Prefer small helper functions. Validate argument count in the analyzer; validate runtime types, domains, overflow, and option values in the executor.

Null And Error Semantics

Most scalar functions should return null when:

  • an input is null
  • an input has the wrong runtime type
  • a numeric operation is out of domain
  • a conversion overflows
  • an option string is unknown

Strict casts are the main exception: CAST(value AS TYPE) may report a conversion error. TRY_CAST(value AS TYPE) should return null.

Aggregates have their own row-group semantics and should be documented on the aggregation page instead of copied into scalar function docs.

Tests

Add tests that call the function through Cypher, not just Rust helpers. That catches parser, analyzer, compiler, and executor drift together.

#[test]
fn number_radix_conversions() {
assert_eq!(db().scalar("RETURN number.to_base(255, 16)"), json!("ff"));
assert_eq!(db().scalar("RETURN number.from_base('ff', 16)"), json!(255));
}

Run the drift tests and the focused integration tests:

cargo test -p lora-executor drift_tests
cargo test -p lora-database --test builtin_namespaces number_radix_conversions

For larger function work, run the whole namespace integration file:

cargo test -p lora-database --test builtin_namespaces

Documentation

Every added function needs user-facing docs in apps/loradb.com. Document the signature, null behavior, invalid input behavior, and at least one realistic query pattern.

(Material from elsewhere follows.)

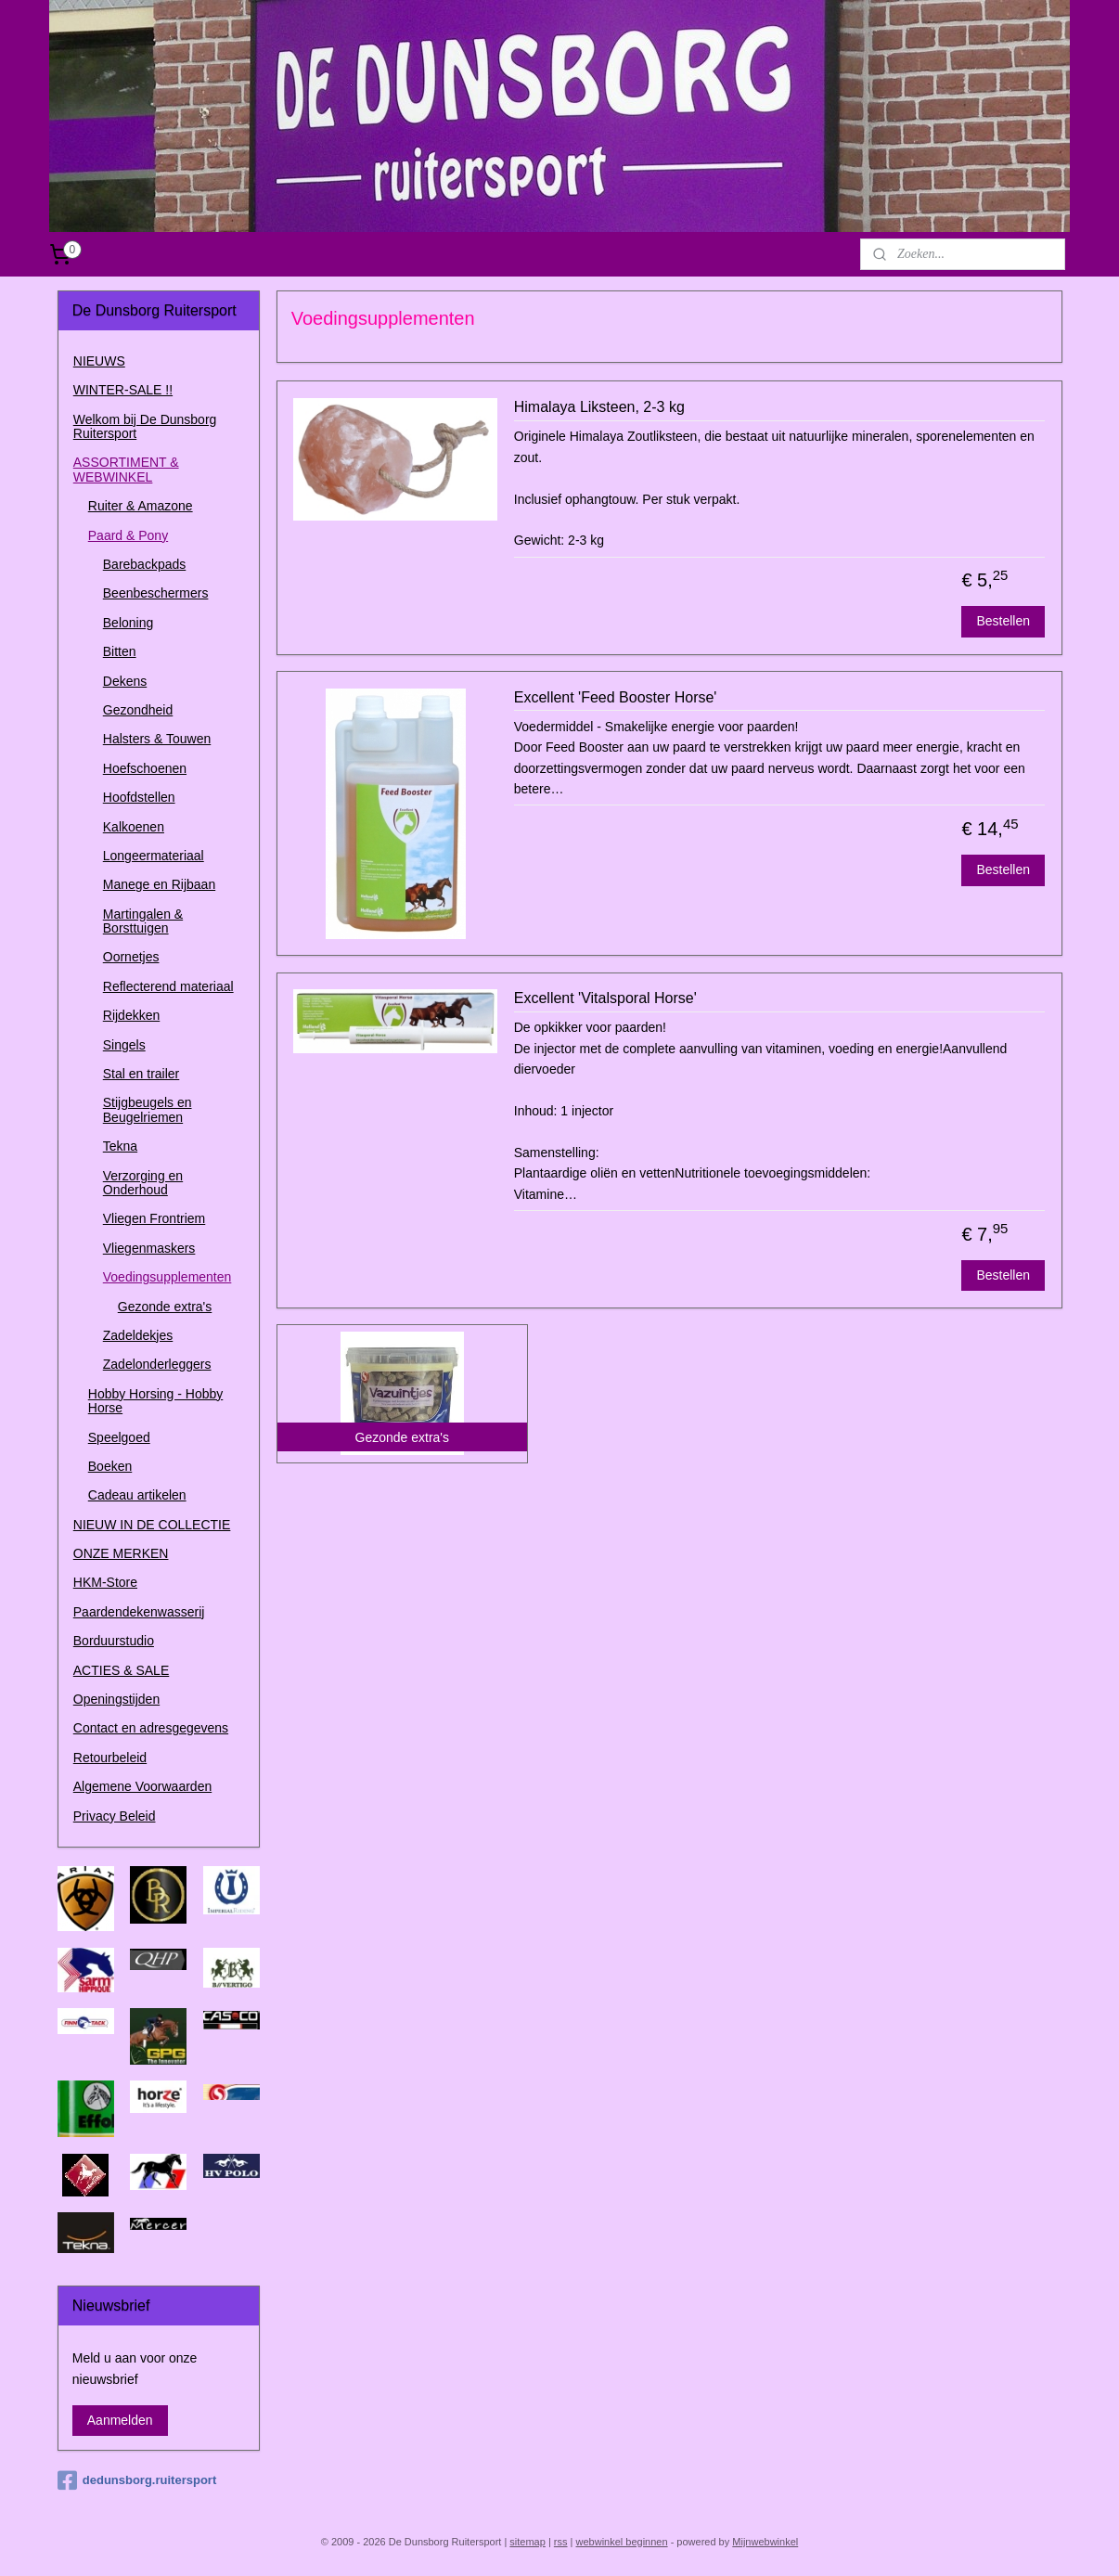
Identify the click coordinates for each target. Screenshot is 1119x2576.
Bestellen (1003, 620)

For a new or substantially expanded category:

  • add or update apps/loradb.com/docs/functions/<category>.md
  • link it from apps/loradb.com/docs/functions/overview.md
  • add it to the Functions section in apps/loradb.com/sidebars.js

Docs should prefer canonical namespaced functions. Mention aliases only when they are common Cypher compatibility forms or migration aids.

Review Checklist

Before shipping a function addition, verify:

QuestionWhy it matters
Does the analyzer signature match the executor behavior?Wrong arity or missing dispatch breaks queries before runtime.
Does invalid input return the documented value?Users build ingestion flows around null behavior.
Are examples copy-pastable Cypher?Docs double as tests people run manually.
Is the function in the right namespace?The function library stays learnable only if names remain predictable.
Did the docs page and sidebar change together?Docusaurus builds fail on missing sidebar ids.